__Set task__
Reproduce the stretch of entries from the line containing "This screenshot has width=671, height=537." through the line containing "tap(491, 603)", substituting "folder button" for "folder icon" and changing nothing else. Leave the pictures out of your answer.

__Material for the task__

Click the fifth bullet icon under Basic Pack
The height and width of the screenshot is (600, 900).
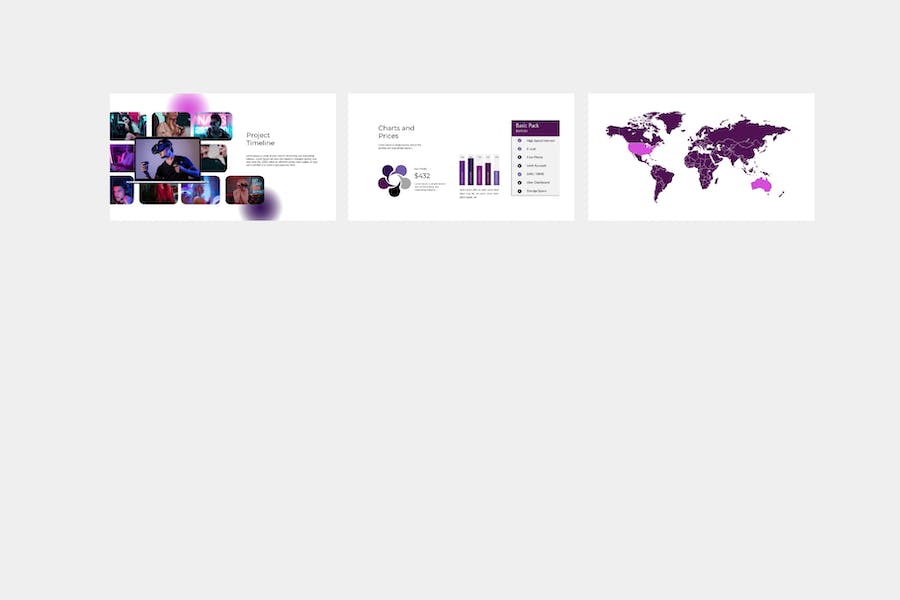click(519, 174)
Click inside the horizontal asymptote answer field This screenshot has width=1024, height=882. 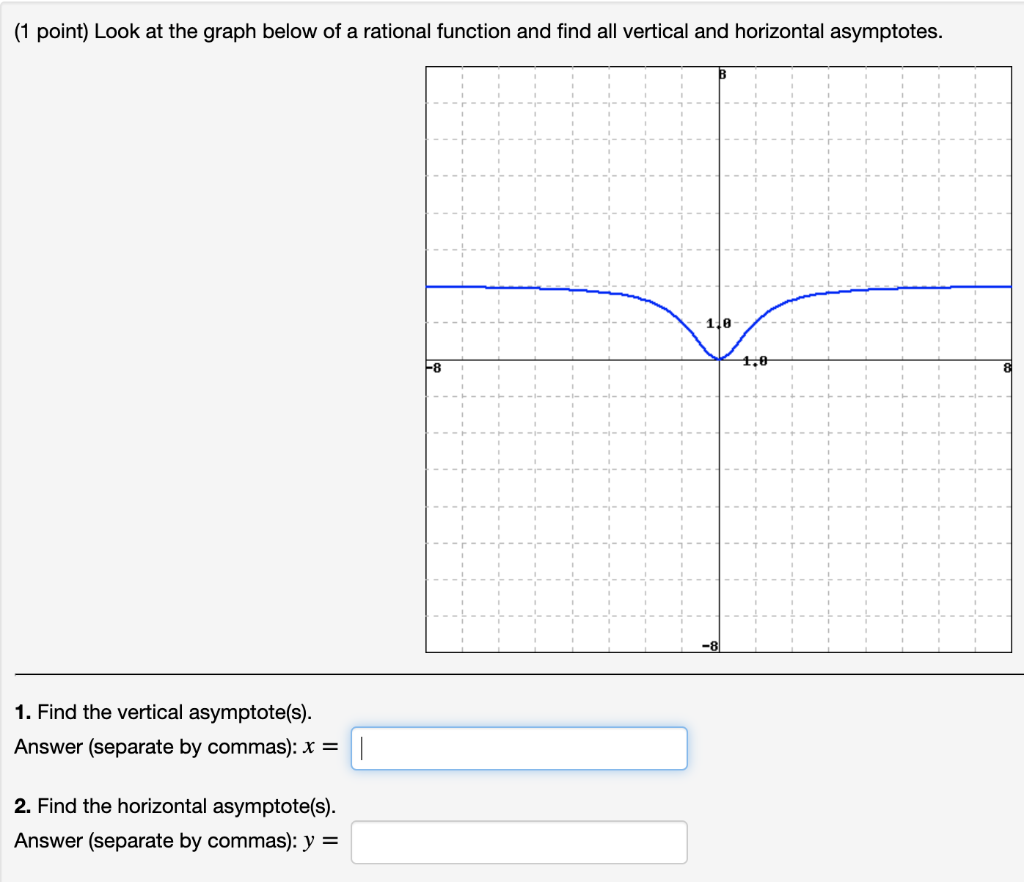[518, 841]
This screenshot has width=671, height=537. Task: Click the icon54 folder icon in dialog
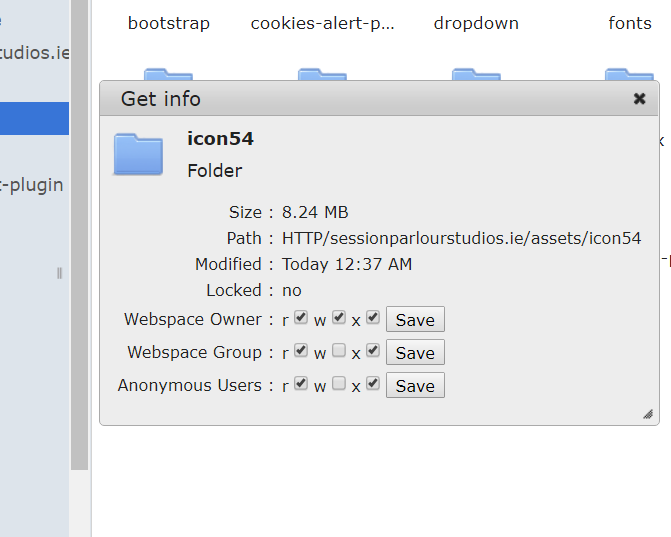(x=138, y=154)
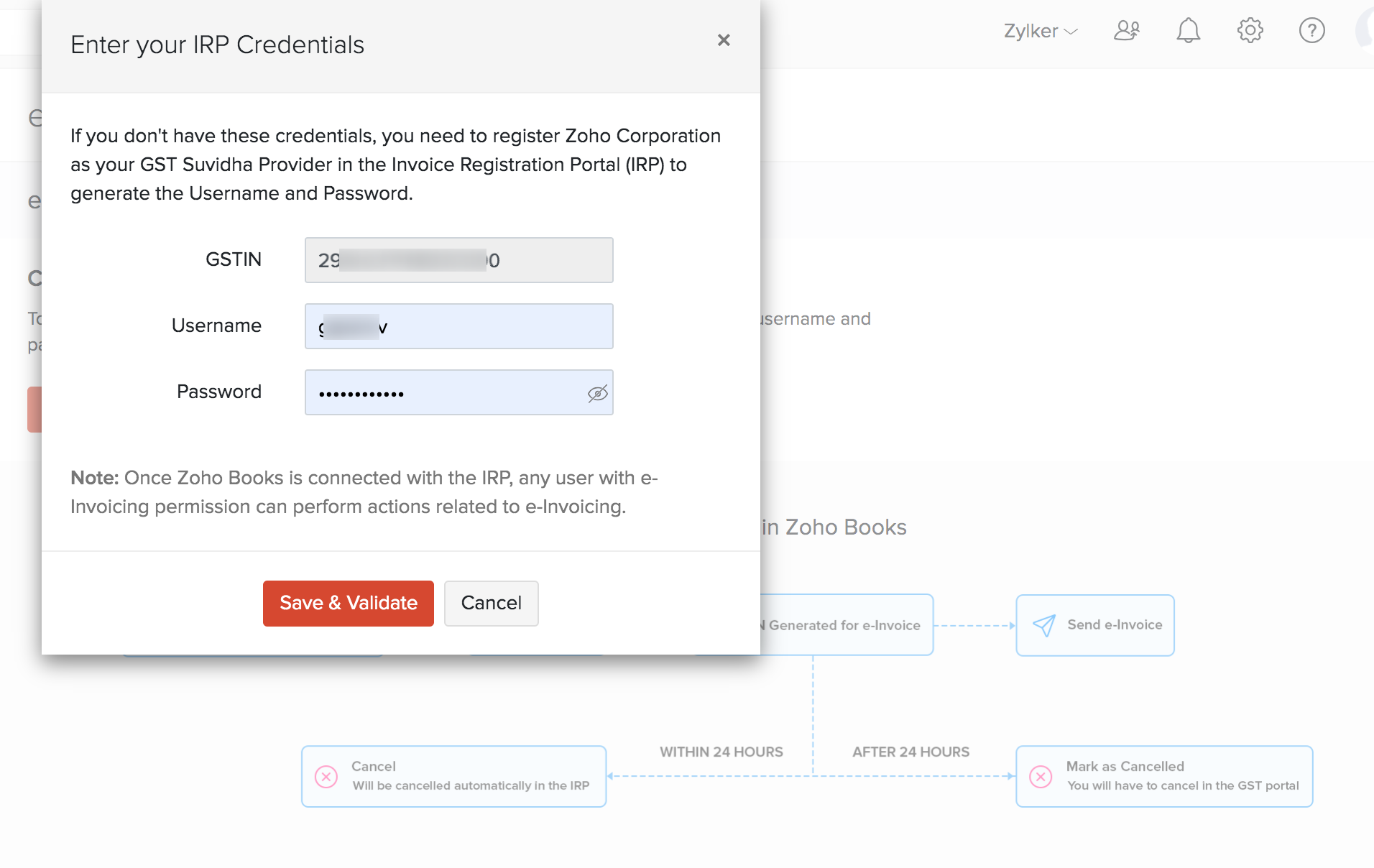Click Cancel in the credentials dialog
Screen dimensions: 1374x868
tap(491, 603)
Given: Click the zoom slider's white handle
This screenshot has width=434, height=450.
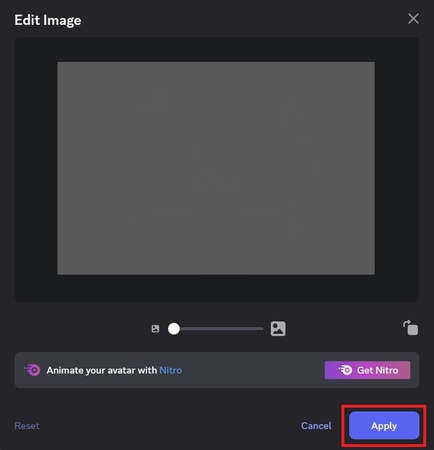Looking at the screenshot, I should click(174, 329).
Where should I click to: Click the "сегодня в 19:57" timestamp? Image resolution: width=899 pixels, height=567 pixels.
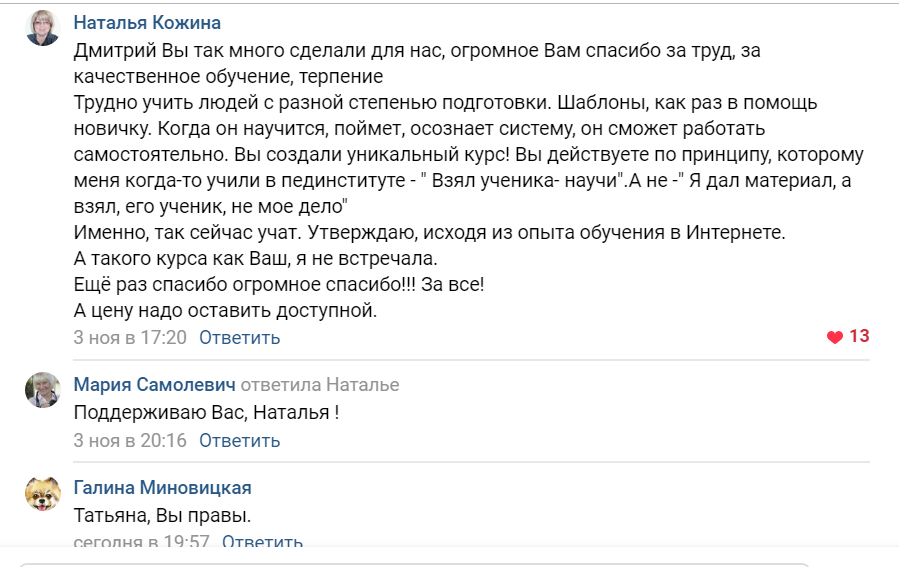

__Solution__
This screenshot has width=671, height=537. Task: Click the icon54 folder button in dialog
(x=138, y=154)
Click Cancel in the credentials dialog
Screen dimensions: 1374x868
tap(491, 603)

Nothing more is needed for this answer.